Requirements :: Copy only the records from the line with "This screenshot has height=388, width=654." through the end of the records, changing "orange" to "blue" and leaving everything else the same. Leave the pictures out of your answer.

— start Records provided —

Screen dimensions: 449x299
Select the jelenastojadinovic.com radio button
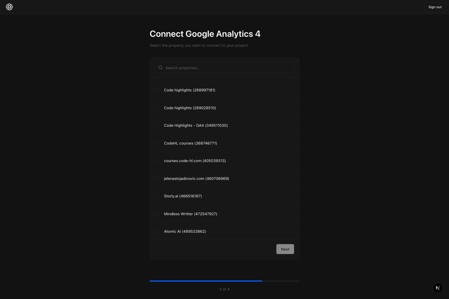click(157, 178)
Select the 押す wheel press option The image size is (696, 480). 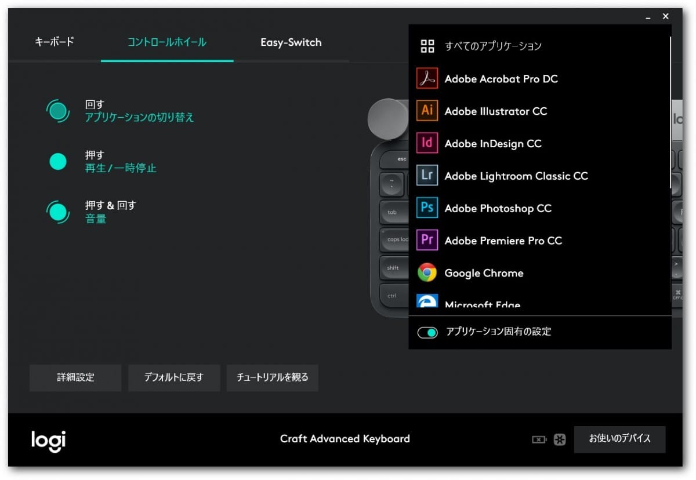[x=58, y=162]
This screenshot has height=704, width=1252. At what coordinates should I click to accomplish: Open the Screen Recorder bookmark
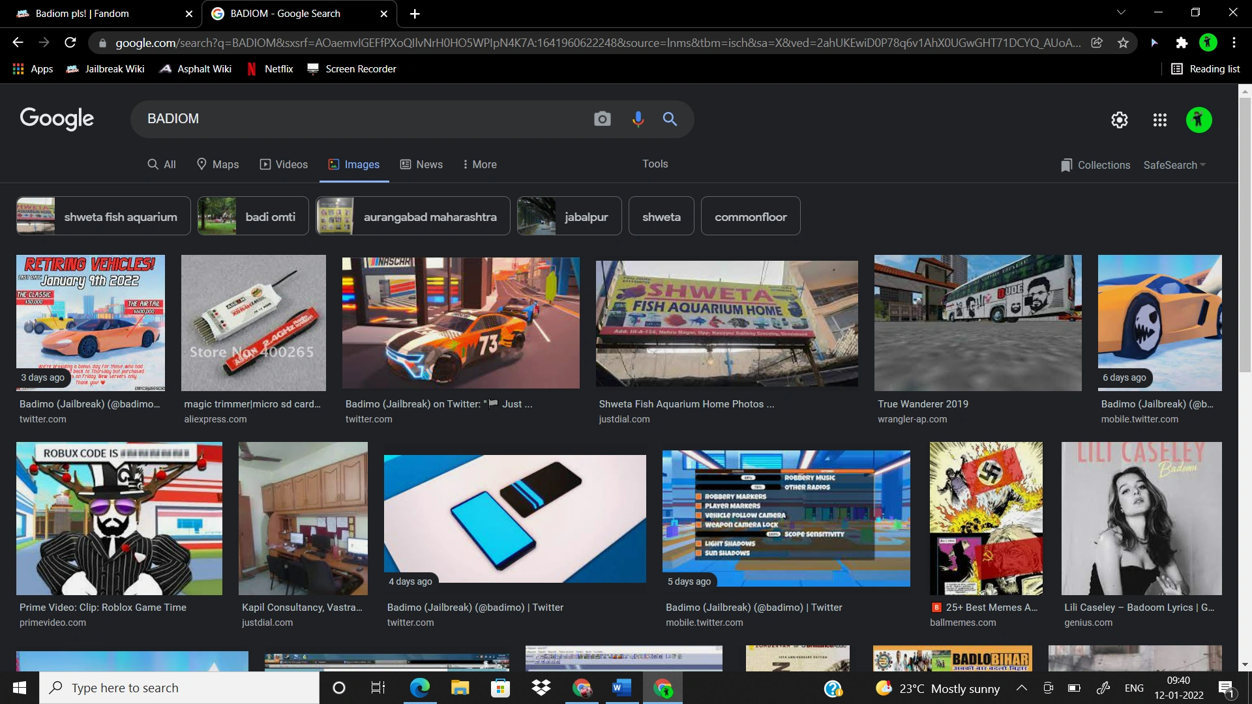pos(352,68)
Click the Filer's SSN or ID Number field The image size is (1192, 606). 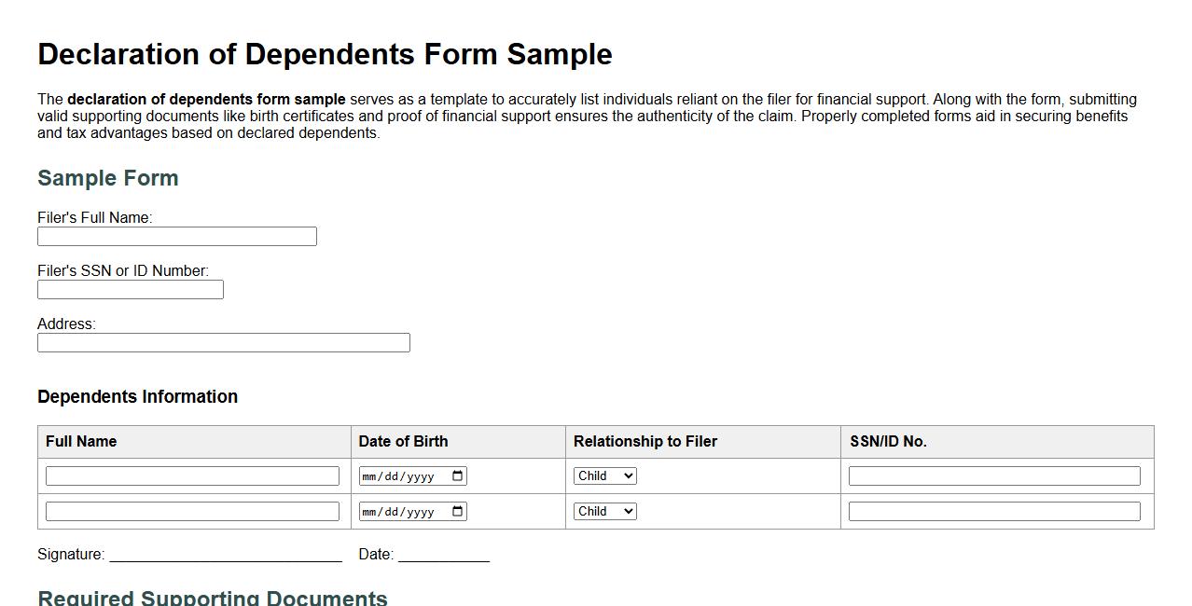tap(130, 289)
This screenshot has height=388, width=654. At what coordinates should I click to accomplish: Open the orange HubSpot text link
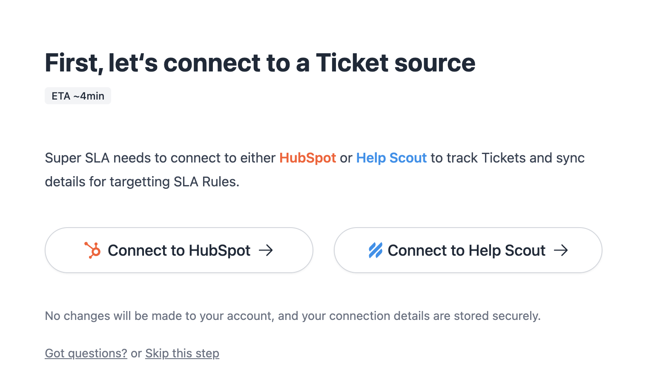pos(307,158)
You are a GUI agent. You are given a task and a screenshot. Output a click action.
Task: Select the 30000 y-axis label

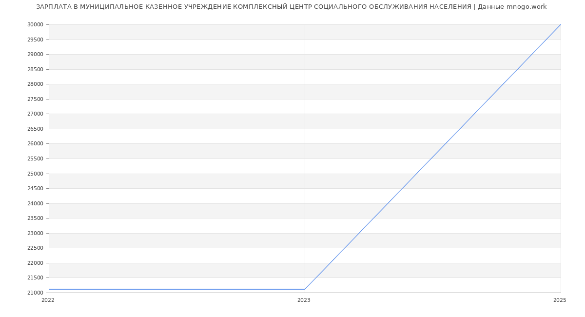(x=35, y=24)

— end Records provided —

Problem solution ::
This screenshot has height=388, width=654. At what coordinates should I click to accomplish: Open the blue HubSpot text link
pos(307,158)
You are a GUI agent. You are given a task and a screenshot. Output a click action.
Task: Select the 30000 y-axis label

(x=35, y=24)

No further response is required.